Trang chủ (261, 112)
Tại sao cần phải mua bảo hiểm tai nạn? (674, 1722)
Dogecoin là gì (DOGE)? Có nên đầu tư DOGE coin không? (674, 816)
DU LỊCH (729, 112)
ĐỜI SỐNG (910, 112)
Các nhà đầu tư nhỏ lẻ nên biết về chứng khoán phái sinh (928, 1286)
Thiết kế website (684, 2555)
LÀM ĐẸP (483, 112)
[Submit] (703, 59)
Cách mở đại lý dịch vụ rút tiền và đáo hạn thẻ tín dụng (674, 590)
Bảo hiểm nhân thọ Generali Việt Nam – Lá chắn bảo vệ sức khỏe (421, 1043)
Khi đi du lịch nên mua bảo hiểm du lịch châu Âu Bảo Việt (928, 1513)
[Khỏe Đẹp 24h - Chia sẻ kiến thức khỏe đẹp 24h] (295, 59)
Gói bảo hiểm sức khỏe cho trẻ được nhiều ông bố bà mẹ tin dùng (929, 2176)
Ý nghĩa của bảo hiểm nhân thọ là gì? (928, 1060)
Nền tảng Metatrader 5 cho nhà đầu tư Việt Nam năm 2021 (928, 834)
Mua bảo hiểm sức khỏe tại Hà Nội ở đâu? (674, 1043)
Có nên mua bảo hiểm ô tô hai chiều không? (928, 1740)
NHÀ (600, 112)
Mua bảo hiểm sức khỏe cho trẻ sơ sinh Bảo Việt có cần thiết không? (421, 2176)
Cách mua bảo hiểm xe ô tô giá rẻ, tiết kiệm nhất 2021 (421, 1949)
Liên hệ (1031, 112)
──────────
Work order → Say how many lines in the entries contain the string "nhân", and leave out everything else.

Completed task → 2